-- Opening Marker --

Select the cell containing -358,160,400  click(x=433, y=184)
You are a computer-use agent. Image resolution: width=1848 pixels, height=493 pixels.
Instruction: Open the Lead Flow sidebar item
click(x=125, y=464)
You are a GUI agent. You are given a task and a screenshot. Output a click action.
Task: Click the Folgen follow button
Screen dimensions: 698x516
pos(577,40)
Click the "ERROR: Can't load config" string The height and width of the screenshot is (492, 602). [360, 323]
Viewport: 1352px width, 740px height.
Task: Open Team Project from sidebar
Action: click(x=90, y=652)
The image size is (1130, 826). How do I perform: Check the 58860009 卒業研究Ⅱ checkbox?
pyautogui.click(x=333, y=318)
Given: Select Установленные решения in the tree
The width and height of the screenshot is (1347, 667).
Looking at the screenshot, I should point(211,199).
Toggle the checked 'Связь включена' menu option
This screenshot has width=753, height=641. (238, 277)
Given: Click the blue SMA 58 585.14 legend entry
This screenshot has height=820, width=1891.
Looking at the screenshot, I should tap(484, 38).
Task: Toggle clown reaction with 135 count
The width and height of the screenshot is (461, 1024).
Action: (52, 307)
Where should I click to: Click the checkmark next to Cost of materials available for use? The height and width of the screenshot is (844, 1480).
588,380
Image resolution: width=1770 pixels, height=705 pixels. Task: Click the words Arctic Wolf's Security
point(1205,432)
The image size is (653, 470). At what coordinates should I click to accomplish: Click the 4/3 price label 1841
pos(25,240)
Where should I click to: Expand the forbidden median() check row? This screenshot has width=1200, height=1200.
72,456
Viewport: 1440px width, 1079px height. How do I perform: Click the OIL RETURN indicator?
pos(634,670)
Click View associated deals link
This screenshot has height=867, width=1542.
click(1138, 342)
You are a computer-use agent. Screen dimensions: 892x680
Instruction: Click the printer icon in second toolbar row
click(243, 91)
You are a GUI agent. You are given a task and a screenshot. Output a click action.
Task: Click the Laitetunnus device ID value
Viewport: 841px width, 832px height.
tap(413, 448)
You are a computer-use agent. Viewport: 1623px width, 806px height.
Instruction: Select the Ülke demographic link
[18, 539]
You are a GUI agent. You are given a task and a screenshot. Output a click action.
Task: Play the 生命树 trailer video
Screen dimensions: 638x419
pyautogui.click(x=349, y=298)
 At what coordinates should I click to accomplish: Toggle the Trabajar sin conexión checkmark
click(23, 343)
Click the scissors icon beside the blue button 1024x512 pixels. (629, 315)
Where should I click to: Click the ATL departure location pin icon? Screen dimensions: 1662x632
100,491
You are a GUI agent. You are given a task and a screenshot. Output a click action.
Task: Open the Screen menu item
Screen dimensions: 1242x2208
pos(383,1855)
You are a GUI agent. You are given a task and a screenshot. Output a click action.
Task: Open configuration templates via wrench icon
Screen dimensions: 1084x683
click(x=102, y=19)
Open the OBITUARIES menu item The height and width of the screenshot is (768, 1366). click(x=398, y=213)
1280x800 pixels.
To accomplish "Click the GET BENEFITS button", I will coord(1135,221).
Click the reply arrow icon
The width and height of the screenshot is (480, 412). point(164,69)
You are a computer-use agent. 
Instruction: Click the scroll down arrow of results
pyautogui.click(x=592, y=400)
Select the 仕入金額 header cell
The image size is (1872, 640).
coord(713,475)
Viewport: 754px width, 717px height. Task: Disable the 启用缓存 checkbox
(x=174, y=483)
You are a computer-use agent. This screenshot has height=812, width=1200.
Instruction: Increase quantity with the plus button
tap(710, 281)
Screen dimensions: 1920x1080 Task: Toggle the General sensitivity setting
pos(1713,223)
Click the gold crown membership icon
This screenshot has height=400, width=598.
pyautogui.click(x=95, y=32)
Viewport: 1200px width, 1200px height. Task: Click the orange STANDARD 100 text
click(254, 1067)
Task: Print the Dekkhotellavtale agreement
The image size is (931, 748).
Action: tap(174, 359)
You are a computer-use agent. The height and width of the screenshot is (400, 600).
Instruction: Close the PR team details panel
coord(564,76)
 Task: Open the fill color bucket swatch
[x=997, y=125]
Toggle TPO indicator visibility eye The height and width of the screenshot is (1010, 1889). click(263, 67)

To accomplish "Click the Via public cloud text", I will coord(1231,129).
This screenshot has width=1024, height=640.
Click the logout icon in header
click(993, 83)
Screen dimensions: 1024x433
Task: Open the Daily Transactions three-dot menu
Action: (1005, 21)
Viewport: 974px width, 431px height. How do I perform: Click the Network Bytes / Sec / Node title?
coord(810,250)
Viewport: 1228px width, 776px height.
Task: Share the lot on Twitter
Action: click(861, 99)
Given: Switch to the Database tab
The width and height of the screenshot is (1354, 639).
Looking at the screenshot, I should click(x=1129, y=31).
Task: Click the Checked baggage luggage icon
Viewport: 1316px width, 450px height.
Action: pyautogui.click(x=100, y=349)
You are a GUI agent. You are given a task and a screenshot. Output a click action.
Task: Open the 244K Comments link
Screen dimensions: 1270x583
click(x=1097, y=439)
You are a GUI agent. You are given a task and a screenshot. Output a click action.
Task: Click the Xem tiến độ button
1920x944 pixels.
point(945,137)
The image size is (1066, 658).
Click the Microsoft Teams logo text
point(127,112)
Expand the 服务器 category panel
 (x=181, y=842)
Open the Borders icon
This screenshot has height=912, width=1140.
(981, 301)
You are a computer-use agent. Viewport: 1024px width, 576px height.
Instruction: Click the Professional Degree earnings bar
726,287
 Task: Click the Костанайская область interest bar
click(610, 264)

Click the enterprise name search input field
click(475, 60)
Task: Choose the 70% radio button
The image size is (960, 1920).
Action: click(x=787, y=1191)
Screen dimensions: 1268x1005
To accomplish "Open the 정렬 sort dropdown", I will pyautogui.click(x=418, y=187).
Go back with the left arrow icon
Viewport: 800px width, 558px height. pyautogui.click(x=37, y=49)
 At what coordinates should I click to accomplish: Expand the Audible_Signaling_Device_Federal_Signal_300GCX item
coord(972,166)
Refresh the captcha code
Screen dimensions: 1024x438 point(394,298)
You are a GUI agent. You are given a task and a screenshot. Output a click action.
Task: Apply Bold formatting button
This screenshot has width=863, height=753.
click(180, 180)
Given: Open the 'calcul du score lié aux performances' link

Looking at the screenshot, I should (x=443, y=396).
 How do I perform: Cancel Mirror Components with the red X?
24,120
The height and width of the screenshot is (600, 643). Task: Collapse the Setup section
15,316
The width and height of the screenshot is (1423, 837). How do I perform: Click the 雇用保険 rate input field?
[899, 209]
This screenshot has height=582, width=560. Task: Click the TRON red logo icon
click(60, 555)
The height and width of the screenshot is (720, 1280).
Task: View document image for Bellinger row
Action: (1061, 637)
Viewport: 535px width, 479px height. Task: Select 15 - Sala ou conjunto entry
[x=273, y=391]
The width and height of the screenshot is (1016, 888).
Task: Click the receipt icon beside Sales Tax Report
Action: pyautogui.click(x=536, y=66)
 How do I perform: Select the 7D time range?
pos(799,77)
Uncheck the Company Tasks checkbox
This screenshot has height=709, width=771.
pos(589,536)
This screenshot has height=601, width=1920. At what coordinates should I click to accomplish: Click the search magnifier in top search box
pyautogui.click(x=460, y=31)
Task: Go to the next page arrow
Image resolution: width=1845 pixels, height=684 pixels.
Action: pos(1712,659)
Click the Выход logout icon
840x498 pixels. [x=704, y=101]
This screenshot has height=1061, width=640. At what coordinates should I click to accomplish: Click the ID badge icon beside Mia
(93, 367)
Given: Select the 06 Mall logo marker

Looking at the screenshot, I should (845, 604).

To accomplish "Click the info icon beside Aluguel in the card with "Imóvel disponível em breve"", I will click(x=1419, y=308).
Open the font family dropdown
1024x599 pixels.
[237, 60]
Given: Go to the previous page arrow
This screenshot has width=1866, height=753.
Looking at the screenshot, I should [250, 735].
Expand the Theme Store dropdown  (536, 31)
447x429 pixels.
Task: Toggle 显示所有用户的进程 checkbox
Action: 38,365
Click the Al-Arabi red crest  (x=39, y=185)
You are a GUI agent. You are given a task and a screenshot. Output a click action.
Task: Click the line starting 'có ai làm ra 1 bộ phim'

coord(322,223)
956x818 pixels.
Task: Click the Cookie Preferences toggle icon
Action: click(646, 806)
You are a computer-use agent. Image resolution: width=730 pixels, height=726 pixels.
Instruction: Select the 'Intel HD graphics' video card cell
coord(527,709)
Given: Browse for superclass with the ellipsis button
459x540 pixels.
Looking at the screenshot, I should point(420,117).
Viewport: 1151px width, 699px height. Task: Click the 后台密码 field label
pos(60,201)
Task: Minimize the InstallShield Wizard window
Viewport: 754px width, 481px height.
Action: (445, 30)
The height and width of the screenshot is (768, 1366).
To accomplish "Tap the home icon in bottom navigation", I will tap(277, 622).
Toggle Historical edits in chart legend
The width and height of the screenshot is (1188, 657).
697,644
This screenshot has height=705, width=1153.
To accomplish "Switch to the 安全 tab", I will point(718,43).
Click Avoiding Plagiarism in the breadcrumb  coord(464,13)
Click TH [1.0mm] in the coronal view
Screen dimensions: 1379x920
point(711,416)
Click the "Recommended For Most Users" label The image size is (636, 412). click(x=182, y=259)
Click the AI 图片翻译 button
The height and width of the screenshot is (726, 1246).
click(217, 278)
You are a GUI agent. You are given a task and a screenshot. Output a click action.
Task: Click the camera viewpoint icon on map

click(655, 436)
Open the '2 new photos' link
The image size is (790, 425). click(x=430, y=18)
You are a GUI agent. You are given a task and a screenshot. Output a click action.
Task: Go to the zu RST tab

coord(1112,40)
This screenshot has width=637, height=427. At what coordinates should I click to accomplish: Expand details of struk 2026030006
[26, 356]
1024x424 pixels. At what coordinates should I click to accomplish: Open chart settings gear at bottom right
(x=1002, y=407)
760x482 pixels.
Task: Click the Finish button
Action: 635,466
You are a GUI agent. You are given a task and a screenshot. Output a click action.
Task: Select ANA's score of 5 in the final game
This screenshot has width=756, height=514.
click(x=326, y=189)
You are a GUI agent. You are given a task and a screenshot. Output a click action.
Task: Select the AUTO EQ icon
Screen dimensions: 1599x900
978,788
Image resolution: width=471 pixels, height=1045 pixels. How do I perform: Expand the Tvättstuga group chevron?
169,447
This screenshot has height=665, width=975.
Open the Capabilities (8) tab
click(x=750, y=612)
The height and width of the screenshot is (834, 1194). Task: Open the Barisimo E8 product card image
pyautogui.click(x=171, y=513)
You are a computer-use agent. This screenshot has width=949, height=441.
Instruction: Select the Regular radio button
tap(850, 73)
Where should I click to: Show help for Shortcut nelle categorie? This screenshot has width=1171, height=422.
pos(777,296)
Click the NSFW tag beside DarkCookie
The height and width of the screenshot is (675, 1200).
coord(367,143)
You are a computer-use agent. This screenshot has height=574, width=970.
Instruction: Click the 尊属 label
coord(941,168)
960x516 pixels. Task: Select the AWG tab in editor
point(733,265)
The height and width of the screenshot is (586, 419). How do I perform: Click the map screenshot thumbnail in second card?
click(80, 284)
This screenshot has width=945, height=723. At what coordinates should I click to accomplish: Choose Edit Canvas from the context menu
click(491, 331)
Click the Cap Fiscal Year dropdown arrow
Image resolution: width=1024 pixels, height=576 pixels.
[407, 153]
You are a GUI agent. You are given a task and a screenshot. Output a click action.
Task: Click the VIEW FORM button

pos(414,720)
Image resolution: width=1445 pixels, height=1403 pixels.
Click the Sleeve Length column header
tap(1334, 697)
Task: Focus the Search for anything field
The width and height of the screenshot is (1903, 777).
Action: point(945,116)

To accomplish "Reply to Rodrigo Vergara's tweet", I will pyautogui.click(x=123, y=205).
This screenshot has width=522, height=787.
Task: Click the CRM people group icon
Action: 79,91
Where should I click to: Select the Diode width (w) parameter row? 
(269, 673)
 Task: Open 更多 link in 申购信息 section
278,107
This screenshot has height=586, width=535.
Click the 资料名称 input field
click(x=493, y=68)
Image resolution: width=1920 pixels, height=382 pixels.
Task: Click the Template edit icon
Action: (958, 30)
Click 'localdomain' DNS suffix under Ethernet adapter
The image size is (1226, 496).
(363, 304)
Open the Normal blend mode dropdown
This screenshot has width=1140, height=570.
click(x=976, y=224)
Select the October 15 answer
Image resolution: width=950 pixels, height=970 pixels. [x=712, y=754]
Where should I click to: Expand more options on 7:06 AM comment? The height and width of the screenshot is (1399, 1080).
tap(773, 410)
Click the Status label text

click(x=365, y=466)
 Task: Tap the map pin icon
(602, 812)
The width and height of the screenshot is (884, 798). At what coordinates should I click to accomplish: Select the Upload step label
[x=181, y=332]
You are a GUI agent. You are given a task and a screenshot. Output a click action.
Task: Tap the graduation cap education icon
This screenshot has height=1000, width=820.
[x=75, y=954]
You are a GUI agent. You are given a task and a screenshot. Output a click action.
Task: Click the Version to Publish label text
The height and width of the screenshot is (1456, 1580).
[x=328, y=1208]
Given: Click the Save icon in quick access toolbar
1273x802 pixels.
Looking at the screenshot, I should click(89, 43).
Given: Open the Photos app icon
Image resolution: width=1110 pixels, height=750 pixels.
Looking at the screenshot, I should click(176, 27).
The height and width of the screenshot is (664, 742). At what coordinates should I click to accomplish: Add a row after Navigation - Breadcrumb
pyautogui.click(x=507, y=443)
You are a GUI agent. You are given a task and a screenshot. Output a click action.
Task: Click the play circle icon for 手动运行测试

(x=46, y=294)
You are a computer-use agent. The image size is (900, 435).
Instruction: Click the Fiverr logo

-- Closing Marker --

Each line from the one with "This screenshot has height=1000, width=820." through the last line of the material is to be retyped exactly, and no other line is.

This screenshot has height=1000, width=820.
[x=75, y=954]
You are a GUI agent. You are given a task and a screenshot. Output a click action.
Task: Click the Version to Publish label text
The height and width of the screenshot is (1456, 1580).
[x=328, y=1208]
Given: Click the Save icon in quick access toolbar
1273x802 pixels.
Looking at the screenshot, I should click(89, 43).
Given: Open the Photos app icon
Image resolution: width=1110 pixels, height=750 pixels.
Looking at the screenshot, I should click(176, 27).
The height and width of the screenshot is (664, 742). At what coordinates should I click to accomplish: Add a row after Navigation - Breadcrumb
pyautogui.click(x=507, y=443)
You are a GUI agent. You are given a task and a screenshot. Output a click action.
Task: Click the play circle icon for 手动运行测试

(x=46, y=294)
You are a computer-use agent. The image size is (900, 435).
Instruction: Click the Fiverr logo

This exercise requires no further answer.